Coyne’s creative use of memes, pop culture, and “Jersey attitude” on the @NJGov account drew national media attention. Tweets from the account often went viral — including a response to a troll with the phrase “your mom” that received nearly 500,000 likes. The account was praised for combining humor with civic information, earning a reputation as the most-followed official state government Twitter account in the U.S. Coyne's approach was credited with helping change the public image of New Jersey, using light-hearted and sometimes snarky content to engage residents on issues like COVID-19 guidelines, public health, and education.

=== White House ===
In August 2022, Coyne was appointed Deputy Director of Platforms in the White House Office of Digital Strategy. There, she managed digital strategy and platform-specific content for the administration’s Twitter, Facebook, Instagram, and other social channels, with a combined audience of over 30 million followers.

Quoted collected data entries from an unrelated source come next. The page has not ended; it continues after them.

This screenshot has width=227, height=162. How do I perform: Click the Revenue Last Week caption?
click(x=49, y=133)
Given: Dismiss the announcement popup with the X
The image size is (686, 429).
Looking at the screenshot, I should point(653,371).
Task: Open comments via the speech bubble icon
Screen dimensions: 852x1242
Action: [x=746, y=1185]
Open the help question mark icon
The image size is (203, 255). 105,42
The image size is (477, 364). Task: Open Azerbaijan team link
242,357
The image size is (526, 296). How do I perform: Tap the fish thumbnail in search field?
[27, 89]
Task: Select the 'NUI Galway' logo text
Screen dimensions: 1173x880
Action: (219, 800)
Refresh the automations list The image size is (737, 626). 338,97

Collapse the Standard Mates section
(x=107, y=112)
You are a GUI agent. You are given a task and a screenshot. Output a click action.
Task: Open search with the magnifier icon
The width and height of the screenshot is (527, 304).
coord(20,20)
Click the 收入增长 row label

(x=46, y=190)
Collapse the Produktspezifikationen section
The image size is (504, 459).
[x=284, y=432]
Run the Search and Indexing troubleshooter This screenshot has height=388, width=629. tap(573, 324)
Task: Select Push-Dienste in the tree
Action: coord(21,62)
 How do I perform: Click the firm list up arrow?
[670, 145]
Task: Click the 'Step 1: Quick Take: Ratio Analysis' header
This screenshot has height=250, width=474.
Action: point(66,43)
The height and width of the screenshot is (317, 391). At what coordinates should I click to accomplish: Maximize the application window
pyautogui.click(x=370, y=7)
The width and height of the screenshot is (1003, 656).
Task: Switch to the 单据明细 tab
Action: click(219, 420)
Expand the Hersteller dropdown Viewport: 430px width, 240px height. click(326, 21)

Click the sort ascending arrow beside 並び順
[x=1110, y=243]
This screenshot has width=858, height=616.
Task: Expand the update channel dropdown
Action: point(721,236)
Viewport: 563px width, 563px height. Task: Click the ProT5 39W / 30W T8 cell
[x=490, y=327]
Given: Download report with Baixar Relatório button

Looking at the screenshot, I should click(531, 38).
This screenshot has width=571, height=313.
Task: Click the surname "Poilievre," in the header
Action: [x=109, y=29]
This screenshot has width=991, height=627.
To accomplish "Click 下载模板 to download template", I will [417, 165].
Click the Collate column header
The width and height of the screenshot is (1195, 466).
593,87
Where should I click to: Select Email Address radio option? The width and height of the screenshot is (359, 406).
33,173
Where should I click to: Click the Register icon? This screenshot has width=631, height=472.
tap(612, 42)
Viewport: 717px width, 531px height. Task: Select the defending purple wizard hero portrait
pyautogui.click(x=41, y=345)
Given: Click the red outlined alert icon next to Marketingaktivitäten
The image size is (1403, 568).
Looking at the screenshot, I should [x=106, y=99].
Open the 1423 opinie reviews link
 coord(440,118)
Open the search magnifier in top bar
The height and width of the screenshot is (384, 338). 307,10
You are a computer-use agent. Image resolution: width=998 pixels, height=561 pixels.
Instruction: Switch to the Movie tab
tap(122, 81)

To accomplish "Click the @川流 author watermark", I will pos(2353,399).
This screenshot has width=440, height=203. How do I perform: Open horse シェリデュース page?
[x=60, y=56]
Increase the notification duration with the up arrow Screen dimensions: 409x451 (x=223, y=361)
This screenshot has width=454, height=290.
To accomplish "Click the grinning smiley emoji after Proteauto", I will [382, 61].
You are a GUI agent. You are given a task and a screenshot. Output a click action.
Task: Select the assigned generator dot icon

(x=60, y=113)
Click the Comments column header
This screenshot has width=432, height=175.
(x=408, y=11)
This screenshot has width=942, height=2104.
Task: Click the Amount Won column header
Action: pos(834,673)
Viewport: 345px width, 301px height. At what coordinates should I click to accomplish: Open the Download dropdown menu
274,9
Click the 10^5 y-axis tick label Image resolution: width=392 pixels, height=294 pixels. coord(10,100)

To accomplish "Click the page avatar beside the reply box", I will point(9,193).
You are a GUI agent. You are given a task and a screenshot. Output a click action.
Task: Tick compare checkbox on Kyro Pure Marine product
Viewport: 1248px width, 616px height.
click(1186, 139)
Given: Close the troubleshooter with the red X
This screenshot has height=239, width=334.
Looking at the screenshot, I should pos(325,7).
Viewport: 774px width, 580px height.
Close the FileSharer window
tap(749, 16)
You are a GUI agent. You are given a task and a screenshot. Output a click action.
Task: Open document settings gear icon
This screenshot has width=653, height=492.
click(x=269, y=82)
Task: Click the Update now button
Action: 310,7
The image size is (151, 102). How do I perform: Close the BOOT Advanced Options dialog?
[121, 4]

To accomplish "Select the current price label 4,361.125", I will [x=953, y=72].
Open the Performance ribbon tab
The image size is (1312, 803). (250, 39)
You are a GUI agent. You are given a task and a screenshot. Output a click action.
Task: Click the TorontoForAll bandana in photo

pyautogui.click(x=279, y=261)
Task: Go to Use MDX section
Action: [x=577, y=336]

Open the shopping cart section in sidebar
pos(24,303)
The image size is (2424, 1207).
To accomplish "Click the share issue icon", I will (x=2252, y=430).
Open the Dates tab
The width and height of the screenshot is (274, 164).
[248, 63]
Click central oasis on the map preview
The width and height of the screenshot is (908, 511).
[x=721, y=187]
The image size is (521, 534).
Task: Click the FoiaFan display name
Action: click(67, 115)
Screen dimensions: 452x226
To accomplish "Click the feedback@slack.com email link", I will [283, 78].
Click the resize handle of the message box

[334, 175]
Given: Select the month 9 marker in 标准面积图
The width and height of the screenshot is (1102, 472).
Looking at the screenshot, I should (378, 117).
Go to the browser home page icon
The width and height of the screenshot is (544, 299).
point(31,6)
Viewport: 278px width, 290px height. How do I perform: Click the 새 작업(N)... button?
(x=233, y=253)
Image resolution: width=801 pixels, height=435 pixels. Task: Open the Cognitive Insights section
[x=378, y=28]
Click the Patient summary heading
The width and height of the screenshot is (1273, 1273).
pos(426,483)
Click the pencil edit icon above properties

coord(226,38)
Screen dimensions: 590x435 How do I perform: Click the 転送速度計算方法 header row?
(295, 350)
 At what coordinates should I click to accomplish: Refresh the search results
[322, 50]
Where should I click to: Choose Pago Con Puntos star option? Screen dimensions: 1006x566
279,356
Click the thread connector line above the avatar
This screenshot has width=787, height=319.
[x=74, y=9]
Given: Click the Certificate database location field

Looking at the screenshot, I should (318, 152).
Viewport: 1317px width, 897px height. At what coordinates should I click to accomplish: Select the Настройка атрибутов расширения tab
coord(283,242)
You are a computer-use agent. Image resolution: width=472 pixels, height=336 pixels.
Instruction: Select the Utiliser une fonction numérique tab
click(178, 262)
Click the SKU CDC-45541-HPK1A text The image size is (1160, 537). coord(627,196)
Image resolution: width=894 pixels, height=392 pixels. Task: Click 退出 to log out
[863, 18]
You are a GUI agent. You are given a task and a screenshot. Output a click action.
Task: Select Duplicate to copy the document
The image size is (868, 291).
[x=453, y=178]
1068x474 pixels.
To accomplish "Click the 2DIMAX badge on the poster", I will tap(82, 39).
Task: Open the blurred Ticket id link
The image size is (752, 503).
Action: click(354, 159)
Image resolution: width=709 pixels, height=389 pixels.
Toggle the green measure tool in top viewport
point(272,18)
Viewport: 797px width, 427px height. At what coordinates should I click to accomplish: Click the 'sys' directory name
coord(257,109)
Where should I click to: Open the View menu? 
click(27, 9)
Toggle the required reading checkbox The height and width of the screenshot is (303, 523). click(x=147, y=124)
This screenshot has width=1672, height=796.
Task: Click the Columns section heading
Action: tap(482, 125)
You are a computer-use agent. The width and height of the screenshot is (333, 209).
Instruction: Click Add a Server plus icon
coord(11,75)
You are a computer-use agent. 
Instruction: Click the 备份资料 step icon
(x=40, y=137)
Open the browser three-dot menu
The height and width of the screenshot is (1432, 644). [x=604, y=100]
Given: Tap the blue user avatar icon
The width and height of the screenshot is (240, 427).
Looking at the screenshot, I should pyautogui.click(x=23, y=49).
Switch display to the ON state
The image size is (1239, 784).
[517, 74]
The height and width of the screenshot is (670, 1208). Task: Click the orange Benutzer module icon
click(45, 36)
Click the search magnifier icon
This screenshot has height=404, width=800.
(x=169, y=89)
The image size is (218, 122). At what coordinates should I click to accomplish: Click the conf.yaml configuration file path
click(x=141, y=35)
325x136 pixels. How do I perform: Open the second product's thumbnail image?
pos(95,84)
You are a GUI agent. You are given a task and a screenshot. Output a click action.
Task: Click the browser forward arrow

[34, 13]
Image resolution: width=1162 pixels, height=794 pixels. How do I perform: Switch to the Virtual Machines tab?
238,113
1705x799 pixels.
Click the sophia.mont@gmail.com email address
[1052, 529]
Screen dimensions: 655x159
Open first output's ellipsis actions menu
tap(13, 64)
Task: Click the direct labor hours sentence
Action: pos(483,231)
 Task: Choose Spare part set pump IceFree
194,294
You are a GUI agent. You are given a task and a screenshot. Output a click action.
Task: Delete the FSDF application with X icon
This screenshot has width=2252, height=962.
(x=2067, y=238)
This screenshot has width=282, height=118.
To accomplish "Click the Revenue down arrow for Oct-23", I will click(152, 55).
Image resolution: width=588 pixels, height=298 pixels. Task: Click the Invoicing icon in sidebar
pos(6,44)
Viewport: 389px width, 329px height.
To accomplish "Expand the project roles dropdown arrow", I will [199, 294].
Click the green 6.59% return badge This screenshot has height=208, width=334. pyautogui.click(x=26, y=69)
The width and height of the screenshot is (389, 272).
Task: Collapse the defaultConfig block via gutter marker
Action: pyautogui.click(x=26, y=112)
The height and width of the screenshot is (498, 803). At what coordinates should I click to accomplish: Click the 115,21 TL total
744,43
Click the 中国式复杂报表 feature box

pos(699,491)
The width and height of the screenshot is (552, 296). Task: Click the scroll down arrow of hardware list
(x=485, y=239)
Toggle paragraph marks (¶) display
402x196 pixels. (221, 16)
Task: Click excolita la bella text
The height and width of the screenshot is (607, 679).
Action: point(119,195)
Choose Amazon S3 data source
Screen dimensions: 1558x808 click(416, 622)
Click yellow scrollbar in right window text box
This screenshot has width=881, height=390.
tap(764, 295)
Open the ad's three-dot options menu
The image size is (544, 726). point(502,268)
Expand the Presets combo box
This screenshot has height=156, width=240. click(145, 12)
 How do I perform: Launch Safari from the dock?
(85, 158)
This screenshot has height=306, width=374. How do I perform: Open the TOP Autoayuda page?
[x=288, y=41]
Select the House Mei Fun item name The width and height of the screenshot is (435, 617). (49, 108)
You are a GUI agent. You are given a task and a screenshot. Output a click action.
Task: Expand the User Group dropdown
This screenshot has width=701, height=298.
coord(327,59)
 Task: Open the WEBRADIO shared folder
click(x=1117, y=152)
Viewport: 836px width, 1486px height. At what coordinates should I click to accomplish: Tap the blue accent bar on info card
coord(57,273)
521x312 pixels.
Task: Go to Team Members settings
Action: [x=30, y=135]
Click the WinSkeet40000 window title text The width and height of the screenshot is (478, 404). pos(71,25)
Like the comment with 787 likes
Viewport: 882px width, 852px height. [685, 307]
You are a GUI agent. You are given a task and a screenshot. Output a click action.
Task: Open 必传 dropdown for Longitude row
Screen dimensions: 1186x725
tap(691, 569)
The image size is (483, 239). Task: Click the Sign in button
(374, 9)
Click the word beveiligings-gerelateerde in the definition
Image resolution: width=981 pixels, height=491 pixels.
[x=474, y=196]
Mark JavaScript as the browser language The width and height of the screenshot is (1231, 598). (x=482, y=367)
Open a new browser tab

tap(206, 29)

In one of her most widely recognized actions, Coyne led a viral response to Republican criticism of Biden's student loan forgiveness plan. The official @WhiteHouse account quote-tweeted several GOP members of Congress, pointing out the amounts of PPP loan forgiveness each had received. The tweets garnered national attention, with one journalist noting the White House had gone “goblin mode.” While the administration did not confirm Coyne authored the tweets, she posted a smiling emoticon alongside a screenshot of the trending posts, fueling speculation.

In October 2024, Coyne helped launch the first official White House Reddit account, which was used to disseminate information during Hurricane Helene and engage with Reddit users directly on government relief efforts. She stepped down from her White House role in January 2025 at the conclusion of the Biden administration's first term.

=== Post-White House ===
In March 2025, Coyne joined Mercury Public Affairs as Vice President in its New Jersey office, advising clients on social media strategy, messaging, and brand voice development. Mercury praised her as one of the country’s most successful digital political strategists.

== Recognition ==
In 2022, Coyne was named to the Forbes 30 Under 30 list in the Media category for her role in reshaping government communications at both the state and federal levels. Her work at the White House, particularly the viral PPP loan forgiveness thread, was recognized as one of the top five political tweets of the year. Coyne has been profiled by outlets including The New York Times, The New Yorker, and CBS News, and has spoken at university events and digital communications conferences on the future of social media in public service.

== Legacy ==
Coyne is widely credited with redefining the tone of government social media by blending civic engagement with internet-savvy humor and responsiveness. Her strategy influenced other government agencies and political offices to adopt bolder online voices to reach younger audiences.